Given data:

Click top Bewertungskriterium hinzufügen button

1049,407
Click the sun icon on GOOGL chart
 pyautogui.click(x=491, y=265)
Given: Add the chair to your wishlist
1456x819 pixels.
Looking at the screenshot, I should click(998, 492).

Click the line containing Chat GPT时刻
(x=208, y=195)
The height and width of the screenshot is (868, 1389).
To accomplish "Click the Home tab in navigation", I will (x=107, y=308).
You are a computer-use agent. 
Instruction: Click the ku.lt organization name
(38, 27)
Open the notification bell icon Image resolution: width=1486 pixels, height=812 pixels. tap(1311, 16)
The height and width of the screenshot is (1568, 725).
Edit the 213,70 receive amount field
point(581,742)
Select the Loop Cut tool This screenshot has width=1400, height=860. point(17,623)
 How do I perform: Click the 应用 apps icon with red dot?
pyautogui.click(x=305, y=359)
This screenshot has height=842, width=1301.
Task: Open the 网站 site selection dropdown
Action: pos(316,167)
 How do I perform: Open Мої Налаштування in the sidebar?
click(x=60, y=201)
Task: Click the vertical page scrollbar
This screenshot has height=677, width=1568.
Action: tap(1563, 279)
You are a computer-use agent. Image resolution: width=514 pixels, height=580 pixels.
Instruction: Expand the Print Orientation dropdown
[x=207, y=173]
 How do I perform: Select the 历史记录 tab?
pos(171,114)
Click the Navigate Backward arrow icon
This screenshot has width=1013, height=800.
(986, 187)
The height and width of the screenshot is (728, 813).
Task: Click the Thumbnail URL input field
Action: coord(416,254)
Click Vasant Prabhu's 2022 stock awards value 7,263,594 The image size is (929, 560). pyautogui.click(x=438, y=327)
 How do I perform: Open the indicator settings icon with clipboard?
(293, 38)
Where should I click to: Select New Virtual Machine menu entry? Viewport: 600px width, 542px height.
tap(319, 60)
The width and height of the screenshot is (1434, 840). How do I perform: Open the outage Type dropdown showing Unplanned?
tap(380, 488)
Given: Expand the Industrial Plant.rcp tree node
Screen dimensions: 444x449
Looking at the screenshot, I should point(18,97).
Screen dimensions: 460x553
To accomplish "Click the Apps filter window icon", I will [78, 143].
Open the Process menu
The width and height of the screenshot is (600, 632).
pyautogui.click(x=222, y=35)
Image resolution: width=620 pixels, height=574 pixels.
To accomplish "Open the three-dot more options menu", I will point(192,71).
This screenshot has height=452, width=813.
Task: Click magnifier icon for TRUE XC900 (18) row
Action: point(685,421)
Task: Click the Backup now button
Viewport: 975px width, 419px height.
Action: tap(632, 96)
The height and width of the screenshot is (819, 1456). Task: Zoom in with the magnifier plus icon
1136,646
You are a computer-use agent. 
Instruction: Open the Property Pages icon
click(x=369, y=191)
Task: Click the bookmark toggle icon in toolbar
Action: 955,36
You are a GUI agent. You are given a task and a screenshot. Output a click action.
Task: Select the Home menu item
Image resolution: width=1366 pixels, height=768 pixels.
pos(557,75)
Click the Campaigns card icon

What is asked: Please reproduce the rows from the line containing "The width and height of the screenshot is (1434, 840)." through the end of the rows, inclusive, switching "Backup now" to "Restore now" and leaving everything else unchanged.

Solution for this exercise:
The width and height of the screenshot is (1434, 840). How do I perform: Open the outage Type dropdown showing Unplanned?
tap(380, 488)
Given: Expand the Industrial Plant.rcp tree node
Screen dimensions: 444x449
Looking at the screenshot, I should point(18,97).
Screen dimensions: 460x553
To accomplish "Click the Apps filter window icon", I will [78, 143].
Open the Process menu
The width and height of the screenshot is (600, 632).
pyautogui.click(x=222, y=35)
Image resolution: width=620 pixels, height=574 pixels.
To accomplish "Open the three-dot more options menu", I will point(192,71).
This screenshot has height=452, width=813.
Task: Click magnifier icon for TRUE XC900 (18) row
Action: point(685,421)
Task: Click the Restore now button
Viewport: 975px width, 419px height.
Action: tap(632, 96)
The height and width of the screenshot is (819, 1456). Task: Zoom in with the magnifier plus icon
1136,646
You are a computer-use agent. 
Instruction: Open the Property Pages icon
click(x=369, y=191)
Task: Click the bookmark toggle icon in toolbar
Action: 955,36
You are a GUI agent. You are given a task and a screenshot. Output a click action.
Task: Select the Home menu item
Image resolution: width=1366 pixels, height=768 pixels.
pos(557,75)
Click the Campaigns card icon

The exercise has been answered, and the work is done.